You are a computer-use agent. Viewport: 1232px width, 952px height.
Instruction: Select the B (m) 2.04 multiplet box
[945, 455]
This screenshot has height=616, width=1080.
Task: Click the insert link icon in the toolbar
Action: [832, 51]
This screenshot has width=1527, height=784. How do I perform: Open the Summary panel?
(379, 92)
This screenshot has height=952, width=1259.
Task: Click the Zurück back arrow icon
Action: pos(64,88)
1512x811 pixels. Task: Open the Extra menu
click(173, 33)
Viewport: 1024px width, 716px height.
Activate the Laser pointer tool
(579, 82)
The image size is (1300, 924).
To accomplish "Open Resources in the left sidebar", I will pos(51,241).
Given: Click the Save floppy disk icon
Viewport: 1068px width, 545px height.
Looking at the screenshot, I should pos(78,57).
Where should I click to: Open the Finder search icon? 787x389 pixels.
================================
# WORK TO DO
Copy out every one of the items above, line for line, without changing anything.

# EXERCISE ANSWER
You are a computer-use agent. Viewport: 1232px width, 952px height.
Instruction: Select the B (m) 2.04 multiplet box
[945, 455]
This screenshot has height=616, width=1080.
Task: Click the insert link icon in the toolbar
Action: [832, 51]
This screenshot has width=1527, height=784. How do I perform: Open the Summary panel?
(379, 92)
This screenshot has height=952, width=1259.
Task: Click the Zurück back arrow icon
Action: pos(64,88)
1512x811 pixels. Task: Open the Extra menu
click(173, 33)
Viewport: 1024px width, 716px height.
Activate the Laser pointer tool
(579, 82)
The image size is (1300, 924).
To accomplish "Open Resources in the left sidebar", I will pos(51,241).
Given: Click the Save floppy disk icon
Viewport: 1068px width, 545px height.
Looking at the screenshot, I should pos(78,57).
Where should I click to: Open the Finder search icon? 787x389 pixels.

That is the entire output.